Kaitlyn Caruke and Etinosa Emokpae of Walnut Street Cafe
When a Michelin-starred restaurant group set out to open Walnut Street Cafe in Philadelphia, it was a very big deal. The bespoke University City space was a stunner, but even more stunning was the female talent that they brought to the city. Sommeliers Kaitlyn Caruke and Etinosa Emokpae built a wine program unlike anything Philadelphia had seen. The ever evolving 250 plus bottles on the list highlight lesser known regions, natural and biodynamic producers, and rare finds that have never been poured in this notoriously government controlled state. Caruke and Emokpae take great joy in introducing their clientele to new finds, going as far as to open anything (yes, anything!) on the list for guests to sample by the glass.
Resa Mueller and Jillian Encarnacion of Lalo
For the past three years Resa Mueller, Jillian Encarnacion and partner Neal Santos have been hosting Filipino pop-up dinners all over Philadelphia. Sharing a combined passion for the comforting Filipino fare and a warm sense of hospitality, these one-off meals have evolved into Lalo, a breezy concept opening in Philadelphia’s brand new food hall later this summer. Lalo features spins on Filipino classics paired with cocktails crafted with Southeast Asian flavors.
Cristina Martinez of El Compadre
From her beginnings as an undocumented chef selling barbacoa tacos out of her home to a weekend food cart, and finally, the brick-and-mortar El Compadre, which made it onto Bon Appetit’s Best New Restaurants in America list, Cristina Martinez’s upward trajectory is admirable. Martinez has taken her place in the national spotlight to act as an ally and activist for undocumented workers, sharing her story and championing the voices of those unheard.
Marcie Turney and Valerie Safran of Safran Turney Hospitality
Back in 2002, 13th Street was Philadelphia’s equivalent to NYC’s Times Square in its seediest era. Instead of a mayor coming in to clean things up, it took chef Marcie Turney and businesswoman Valerie Safran of Safran Turney Hospitality to transform the block into a bustling dining and shopping destination. The beauty of Turney and Safran’s one street stretch lies in the diversity of their restaurants. In just a few short blocks you can find well-crafted tapas, modern Mexican, cheeky retro American, fresh Mediterranean fare, and grandma-inspired Italian-American cuisine.
Sande Friedman of Di Bruno Bros.
While her work goes on largely behind the scenes, Sande Friedman has been shifting the way that Philadelphia thinks about wine and cheese since 2011. While pursuing a Master’s Degree in Library and Information Science, Friedman landed a job at Tria, a wine bar with a heavy focus on education. Rising through the ranks, she eventually became the director of marketing and cheese education. These days, you can find her curating the stellar wine selection at Di Bruno Bros., a well-loved mini chain of cheese-centric gourmet shops.

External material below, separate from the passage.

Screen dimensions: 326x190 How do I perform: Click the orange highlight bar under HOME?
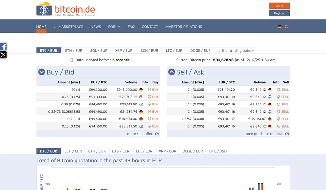pyautogui.click(x=41, y=31)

Camille Coggswell of Zahav
There’s plenty of talent within CookNSolo, the restaurant group behind modern Israeli sensation Zahav, fried chicken and donuts chain Federal Donuts, hummus specialist Dizengoff, and so many more. This past May, Camille Coggswell made a name for herself by winning a James Beard Award at the age of 27 and being named Rising Star Chef of the Year. Coggswell is the second ever pastry chef to take home the title.
Ellen Yin of High Street Hospitality
When Yin opened Fork back in 1997, the Philadelphia dining scene was about as archaic as the colonial landmarks that share the same block as her Old City restaurant. Her hands-on approach to finding the best and brightest chefs in the city combined with an innate head for hospitality has lead to Fork’s place as an ever evolving tastemaker in Philadelphia. Since 2012, Yin has expanded her restaurant group to include natural wine hot spots a.kitchen and a.bar, High Street on Market, and High Street on Hudson, her first New York venture.